Amiriya è un quartiere abitato da insegnanti di scuola, professori di college, dottori e comuni impiegati, un quartiere della classe media con case basse, gente amichevole ed una crescente popolazione mercantile. Era un miscuglio di sunniti e sciiti e cristiani, tutti conviventi pacificamente e felicemente. Dopo il 13 febbraio diventò un' area da tutti evitata. Per settimane e settimane sull' intera zona aleggiò un lezzo di carne bruciata e l' aria era pesante e grigia di cenere. Le case stuccate beige furono improvvisamente ricoperte con neri pezzi di stoffa decorati dei nomi dei cari perduti: "Ali Jabbar piange la perdita di sua moglie, della figlia e di due figli..."; "Muna Rahim piange la perdita di sua madre, delle sorelle dei fratelli e del figlio..."
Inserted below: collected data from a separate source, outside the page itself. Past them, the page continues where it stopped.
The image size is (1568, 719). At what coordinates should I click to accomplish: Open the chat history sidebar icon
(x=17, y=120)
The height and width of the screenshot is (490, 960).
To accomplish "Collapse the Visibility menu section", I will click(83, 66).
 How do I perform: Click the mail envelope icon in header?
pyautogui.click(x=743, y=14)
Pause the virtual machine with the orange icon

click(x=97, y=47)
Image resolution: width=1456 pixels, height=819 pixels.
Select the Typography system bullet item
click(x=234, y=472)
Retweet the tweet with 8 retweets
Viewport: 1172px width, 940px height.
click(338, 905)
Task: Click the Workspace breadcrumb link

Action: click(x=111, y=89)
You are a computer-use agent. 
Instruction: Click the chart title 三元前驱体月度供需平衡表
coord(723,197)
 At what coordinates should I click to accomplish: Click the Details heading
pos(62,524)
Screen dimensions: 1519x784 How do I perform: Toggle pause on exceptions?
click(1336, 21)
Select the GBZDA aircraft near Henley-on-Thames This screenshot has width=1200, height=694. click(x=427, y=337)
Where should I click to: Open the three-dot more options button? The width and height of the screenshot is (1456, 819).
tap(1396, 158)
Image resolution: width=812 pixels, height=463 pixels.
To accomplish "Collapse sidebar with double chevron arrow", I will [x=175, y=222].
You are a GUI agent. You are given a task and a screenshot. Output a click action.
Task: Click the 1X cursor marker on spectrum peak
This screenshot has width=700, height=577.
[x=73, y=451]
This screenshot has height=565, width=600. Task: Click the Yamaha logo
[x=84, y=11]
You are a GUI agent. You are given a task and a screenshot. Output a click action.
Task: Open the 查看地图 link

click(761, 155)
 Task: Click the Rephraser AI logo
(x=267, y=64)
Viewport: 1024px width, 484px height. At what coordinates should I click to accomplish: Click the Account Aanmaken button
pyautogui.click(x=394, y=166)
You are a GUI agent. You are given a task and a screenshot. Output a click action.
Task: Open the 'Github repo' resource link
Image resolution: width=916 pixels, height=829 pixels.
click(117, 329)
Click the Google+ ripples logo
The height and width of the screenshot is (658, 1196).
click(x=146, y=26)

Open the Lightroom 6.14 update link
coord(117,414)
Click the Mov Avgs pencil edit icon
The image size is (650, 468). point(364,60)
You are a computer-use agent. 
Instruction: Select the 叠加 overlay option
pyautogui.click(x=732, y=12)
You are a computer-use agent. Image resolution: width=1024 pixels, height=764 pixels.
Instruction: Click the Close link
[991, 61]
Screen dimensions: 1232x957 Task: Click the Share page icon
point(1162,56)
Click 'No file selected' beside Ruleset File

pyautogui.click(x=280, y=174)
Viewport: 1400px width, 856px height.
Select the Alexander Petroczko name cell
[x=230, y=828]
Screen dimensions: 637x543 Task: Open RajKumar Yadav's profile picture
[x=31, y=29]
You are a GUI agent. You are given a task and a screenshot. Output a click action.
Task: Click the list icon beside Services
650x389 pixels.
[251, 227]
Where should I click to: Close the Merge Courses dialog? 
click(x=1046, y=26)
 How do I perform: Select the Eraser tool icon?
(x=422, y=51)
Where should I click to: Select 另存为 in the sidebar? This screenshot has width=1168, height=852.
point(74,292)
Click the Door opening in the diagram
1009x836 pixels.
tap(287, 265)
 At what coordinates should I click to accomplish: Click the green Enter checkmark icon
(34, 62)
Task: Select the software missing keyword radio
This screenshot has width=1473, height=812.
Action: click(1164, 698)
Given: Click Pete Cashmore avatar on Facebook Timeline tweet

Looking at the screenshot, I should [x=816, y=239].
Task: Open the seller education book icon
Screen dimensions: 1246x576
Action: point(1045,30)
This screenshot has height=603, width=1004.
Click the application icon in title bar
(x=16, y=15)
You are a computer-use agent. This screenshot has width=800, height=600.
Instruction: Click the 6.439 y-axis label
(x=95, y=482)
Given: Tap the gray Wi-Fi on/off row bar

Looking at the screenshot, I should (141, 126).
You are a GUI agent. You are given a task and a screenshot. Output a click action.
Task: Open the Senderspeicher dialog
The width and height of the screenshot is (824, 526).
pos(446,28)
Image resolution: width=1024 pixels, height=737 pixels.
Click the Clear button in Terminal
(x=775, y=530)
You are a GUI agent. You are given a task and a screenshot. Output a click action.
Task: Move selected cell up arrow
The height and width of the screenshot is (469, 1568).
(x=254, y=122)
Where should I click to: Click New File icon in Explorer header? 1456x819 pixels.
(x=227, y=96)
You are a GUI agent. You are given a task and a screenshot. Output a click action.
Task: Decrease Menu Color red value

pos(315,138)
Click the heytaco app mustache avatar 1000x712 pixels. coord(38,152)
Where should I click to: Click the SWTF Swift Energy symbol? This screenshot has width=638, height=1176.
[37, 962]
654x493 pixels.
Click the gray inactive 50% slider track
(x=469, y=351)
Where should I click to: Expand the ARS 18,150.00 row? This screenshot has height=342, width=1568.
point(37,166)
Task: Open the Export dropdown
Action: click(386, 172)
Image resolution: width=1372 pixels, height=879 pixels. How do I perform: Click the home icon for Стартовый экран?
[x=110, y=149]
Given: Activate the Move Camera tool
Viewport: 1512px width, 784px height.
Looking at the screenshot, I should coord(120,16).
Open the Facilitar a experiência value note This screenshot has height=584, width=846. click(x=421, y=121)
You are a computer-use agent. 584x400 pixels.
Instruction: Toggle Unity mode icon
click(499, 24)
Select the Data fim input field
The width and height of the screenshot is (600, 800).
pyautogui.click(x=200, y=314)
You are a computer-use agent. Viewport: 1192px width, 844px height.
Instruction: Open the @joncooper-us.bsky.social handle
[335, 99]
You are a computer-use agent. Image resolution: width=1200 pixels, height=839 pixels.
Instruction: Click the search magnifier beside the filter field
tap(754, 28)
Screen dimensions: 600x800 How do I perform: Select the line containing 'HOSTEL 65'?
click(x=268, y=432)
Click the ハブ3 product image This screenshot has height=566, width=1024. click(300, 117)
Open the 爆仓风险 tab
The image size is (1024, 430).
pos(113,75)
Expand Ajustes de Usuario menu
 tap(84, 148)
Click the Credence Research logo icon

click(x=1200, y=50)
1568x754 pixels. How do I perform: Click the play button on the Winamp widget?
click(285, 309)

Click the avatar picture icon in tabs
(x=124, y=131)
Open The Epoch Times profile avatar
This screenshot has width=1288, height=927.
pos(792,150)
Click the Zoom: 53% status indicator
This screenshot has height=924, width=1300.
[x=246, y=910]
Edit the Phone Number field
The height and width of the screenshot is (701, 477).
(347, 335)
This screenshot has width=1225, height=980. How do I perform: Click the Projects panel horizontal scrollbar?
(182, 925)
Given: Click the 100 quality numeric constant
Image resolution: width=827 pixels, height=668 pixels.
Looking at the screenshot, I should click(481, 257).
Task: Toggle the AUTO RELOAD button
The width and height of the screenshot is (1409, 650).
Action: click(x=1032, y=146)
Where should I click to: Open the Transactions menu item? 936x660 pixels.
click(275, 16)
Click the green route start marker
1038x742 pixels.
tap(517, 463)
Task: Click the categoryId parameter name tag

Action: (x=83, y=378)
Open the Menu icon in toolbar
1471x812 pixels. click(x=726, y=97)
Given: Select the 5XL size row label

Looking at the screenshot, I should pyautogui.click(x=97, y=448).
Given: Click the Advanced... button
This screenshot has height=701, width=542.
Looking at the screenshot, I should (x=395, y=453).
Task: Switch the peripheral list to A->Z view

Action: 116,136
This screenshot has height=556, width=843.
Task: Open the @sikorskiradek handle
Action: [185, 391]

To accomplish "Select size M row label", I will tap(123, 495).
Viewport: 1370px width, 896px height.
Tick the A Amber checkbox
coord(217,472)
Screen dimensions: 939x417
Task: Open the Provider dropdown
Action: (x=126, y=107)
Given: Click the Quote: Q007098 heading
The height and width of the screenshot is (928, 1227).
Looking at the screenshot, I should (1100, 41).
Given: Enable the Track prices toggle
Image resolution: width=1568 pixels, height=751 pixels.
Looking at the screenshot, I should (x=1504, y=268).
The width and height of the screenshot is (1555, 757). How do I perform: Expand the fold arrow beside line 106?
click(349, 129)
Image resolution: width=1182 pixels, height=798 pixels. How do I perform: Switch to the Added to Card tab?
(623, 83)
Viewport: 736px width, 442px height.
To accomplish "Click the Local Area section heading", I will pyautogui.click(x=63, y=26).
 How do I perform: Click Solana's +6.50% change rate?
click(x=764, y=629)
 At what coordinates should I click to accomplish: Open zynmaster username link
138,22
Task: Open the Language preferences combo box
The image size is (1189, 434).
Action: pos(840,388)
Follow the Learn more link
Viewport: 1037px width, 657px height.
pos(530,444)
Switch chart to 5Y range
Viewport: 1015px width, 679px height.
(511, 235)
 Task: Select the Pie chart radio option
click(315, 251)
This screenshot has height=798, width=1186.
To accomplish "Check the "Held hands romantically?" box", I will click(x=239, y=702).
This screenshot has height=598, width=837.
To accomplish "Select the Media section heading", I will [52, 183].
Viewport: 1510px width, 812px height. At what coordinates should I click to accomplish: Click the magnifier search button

(.......) La mia prima visita al rifugio risale a diversi anni dopo il bombardamento. Eravamo nel quartiere in visita ad un amica di mia madre, un' insegnante  che si era ritirata in pensione dopo il bombardamento di Amiriyah. Non aveva intenzione di andare  in pensione, ma quando le scuole si riaprirono nell' aprile del 1991, e si recò  il primo giorno di scuola a dare il benvenuto ai suoi alunni, entrò in classe e trovò solo 11 dei 23 studenti. "Pensavo che avessero deciso di non venire...", ricordo che raccontava a mia madre con voce sommessa, "...ma quando cominciai a prendere le presenze, i ragazzi mi dissero che gli  altri erano morti nel rifugio...". 

Subito dopo l' amica di mia madre lasciò il lavoro perchè, disse, quel giorno il cuore le si era spezzato e non poteva più guardare i bambini senza ricordare la tragedia.

Decisi così di rendere omaggio al rifugio ed alle vittime.  Era ottobre e chiesi alla professoressa in pensione se il rifugio fosse aperto (sperando nel profondo del mio cuore che mi rispondesse negativamente). Ella fece segno di sì con la testa e disse che era aperto, che invero era sempre aperto....

Camminammo brevemente fino al rifugio che era nel mezzo delle case, separato solo da un' ampia strada. C' erano bambini che giocavano per la via, ne fermammo uno che giocava a pallone. "C'è qualcuno nel rifugio?" chiedemmo. Il piccolo fece un cenno affermativo  con la testa e rispose che sì,  il ri fugioera "maskoon" ("abitato"). Ora la parola "maskoon" può significare due differenti cose in arabo, può voler dire "presenziato", ma anche "infestato, abitato da fantasmi". La mia immaginazione mi portò a pensare che il bambino alludesse al secondo significato. Non sono certo una persona che crede nei fantasmi o nei mostri. Il mostro peggiore è l' uomo e se tu sei sopravvissuto alla guerra e alle bombe, i fantasmi sono nulla al confronto... nonostante ciò qualcosa dentro di me sapeva che un posto dove più di 400 persone avevano perso la vita (ed im maniera così orribile ed improvvisa!) dovesse in qualche maniera conservare ancora una qualche presenza delle loro anime...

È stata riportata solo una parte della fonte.